### What you should do
Please reproduce word for word the stretch of the indoor-air SARS-CoV-2 text from "Research on airborne" through "air is urgently needed.".

### Supplied passage

———

Molecular detection of SARS-CoV-2 from indoor air samples in environmental monitoring needs adequate temporal coverage and infectivity assessment

The relevance of airborne exposure to SARS-CoV-2 in indoor environments is a matter of research and debate, with special importance for healthcare low-risk settings. Experimental approaches to the bioaerosol sampling are neither standardized nor optimized yet, leading in some cases to limited representativity of the temporal and spatial variability of viral presence in aerosols. Airborne viral viability moreover needs to be assessed. A study has been conducted collecting five 24-h PM10 samples in a COVID-19 geriatric ward in late June 2020, and detecting E and RdRp genes by RT-qPCR with a Ct between 36 and 39. The viral RNA detection at Ct = 36 was related to the maximal numerosity of infected patients hosted in the ward. Lacking a direct infectivity assessment for the collected samples an experimental model has been defined, by seeding twelve nasopharyngeal swab extracts from COVID-19 positive patients on Vero E6 cells; only the four extracts with a viral load above E+10 viral copies (approximately Ct<24) have been able to establish a persistent infection in vitro. Therefore, the cytopathic effect, a key feature of residual infectivity, could be considered unlikely for the environmental PM10 samples showing amplification of viral RNA at Ct = 36 or higher. A standardization of airborne SARS-CoV-2 long-term monitoring and of environmental infectivity assessment is urgently needed.

Automated summary

Research on airborne exposure to SARS-CoV-2 in indoor environments, particularly in healthcare settings, is ongoing. Currently, there is no standardized or optimized method for bioaerosol sampling, leading to limitations in representing temporal and spatial variability of the virus in aerosols. Experimental models indicate that environmental samples with higher viral RNA amplification values may not necessarily have infectivity. Standardization of long-term monitoring and infectivity assessment for SARS-CoV-2 in the air is urgently needed.

———

### Provided material
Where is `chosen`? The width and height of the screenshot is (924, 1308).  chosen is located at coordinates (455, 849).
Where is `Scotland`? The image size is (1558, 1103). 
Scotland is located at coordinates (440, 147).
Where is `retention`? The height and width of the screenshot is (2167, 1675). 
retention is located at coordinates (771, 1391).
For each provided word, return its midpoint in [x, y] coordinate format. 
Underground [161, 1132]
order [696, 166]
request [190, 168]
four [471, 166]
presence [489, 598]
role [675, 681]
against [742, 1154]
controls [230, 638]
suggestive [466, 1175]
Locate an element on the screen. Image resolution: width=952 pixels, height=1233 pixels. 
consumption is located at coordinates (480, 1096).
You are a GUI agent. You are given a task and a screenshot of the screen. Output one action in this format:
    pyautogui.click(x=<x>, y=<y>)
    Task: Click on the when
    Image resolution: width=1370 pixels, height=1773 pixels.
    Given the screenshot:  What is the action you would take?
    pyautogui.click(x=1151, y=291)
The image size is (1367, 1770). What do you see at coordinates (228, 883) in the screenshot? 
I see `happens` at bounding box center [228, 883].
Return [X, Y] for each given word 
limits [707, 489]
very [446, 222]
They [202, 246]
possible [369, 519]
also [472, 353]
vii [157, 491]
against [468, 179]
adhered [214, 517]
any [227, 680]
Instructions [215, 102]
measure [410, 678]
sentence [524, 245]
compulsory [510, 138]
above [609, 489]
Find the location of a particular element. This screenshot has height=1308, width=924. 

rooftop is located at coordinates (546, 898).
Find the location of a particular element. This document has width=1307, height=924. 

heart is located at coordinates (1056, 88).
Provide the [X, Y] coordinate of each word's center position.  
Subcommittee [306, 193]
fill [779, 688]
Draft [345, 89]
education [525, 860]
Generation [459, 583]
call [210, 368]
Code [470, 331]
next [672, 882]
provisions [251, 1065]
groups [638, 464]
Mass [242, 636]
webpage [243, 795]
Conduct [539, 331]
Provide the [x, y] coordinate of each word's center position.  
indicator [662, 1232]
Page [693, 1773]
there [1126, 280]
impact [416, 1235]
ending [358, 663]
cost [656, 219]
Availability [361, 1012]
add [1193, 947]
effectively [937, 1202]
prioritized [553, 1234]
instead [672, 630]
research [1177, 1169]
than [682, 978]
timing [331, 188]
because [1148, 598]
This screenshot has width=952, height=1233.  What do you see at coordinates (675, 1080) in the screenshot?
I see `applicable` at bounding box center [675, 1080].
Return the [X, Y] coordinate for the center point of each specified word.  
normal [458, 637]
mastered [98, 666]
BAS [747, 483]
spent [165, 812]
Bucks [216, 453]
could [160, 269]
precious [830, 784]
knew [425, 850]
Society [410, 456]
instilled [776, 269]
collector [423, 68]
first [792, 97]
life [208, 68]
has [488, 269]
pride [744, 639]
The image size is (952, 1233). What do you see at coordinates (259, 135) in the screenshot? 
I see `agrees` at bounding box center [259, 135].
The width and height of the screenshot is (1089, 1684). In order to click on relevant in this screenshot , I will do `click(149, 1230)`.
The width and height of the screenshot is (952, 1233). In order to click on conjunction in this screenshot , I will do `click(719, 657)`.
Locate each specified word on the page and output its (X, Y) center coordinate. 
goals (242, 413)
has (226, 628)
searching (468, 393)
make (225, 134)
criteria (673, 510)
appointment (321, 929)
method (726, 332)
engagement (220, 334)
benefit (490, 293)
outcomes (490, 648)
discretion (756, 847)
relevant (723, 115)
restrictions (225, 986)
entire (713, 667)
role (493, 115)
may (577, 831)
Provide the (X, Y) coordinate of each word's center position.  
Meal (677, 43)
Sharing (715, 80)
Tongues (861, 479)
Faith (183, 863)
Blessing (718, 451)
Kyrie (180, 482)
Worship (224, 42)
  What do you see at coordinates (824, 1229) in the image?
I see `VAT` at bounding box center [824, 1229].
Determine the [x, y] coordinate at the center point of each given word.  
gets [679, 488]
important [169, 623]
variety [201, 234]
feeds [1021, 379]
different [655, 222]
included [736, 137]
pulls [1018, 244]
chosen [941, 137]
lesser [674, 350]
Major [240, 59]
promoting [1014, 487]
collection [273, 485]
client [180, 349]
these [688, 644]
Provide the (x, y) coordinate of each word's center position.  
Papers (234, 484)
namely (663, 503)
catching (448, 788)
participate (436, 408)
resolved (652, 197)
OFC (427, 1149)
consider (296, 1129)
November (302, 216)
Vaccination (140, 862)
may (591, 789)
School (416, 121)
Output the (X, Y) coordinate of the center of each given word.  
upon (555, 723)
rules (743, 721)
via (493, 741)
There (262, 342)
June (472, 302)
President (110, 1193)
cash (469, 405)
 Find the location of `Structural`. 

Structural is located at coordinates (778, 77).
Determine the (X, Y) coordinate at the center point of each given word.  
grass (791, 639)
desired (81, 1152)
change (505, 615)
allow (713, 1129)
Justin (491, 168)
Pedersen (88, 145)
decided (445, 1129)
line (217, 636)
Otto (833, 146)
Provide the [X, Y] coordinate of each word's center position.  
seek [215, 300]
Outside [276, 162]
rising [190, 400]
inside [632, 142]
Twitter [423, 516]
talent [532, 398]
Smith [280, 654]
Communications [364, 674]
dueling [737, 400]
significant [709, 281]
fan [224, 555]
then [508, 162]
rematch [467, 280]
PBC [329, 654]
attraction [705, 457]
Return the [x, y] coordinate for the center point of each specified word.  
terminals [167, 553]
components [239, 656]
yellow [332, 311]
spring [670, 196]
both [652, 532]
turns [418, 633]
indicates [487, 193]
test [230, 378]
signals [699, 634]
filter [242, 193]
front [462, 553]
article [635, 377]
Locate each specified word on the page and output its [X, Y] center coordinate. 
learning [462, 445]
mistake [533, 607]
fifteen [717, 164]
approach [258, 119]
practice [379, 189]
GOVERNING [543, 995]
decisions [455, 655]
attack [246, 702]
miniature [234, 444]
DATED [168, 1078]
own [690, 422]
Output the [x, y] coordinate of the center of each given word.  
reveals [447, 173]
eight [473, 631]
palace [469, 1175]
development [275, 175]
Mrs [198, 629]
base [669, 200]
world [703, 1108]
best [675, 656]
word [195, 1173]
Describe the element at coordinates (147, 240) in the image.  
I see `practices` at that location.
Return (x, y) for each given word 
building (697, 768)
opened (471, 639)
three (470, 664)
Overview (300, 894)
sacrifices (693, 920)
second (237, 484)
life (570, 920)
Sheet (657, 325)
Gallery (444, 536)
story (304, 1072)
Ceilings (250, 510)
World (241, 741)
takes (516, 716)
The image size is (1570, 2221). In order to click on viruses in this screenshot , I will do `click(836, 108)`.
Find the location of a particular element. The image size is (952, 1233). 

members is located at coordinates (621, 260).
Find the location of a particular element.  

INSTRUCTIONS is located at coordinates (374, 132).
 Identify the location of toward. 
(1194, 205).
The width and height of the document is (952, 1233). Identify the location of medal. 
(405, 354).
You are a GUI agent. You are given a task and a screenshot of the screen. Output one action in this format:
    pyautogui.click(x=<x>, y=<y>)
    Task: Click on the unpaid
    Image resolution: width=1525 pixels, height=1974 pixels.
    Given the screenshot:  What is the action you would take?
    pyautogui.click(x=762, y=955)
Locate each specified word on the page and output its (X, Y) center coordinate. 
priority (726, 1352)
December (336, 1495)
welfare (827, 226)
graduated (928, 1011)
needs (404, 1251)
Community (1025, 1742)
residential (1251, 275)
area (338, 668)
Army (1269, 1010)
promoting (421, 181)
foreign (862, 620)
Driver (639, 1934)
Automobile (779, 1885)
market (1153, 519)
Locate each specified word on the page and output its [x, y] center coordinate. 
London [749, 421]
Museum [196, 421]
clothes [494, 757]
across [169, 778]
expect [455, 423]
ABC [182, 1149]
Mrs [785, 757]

———

### Exercise output
Research on airborne exposure to SARS-CoV-2 in indoor environments, particularly in healthcare settings, is ongoing. Currently, there is no standardized or optimized method for bioaerosol sampling, leading to limitations in representing temporal and spatial variability of the virus in aerosols. Experimental models indicate that environmental samples with higher viral RNA amplification values may not necessarily have infectivity. Standardization of long-term monitoring and infectivity assessment for SARS-CoV-2 in the air is urgently needed.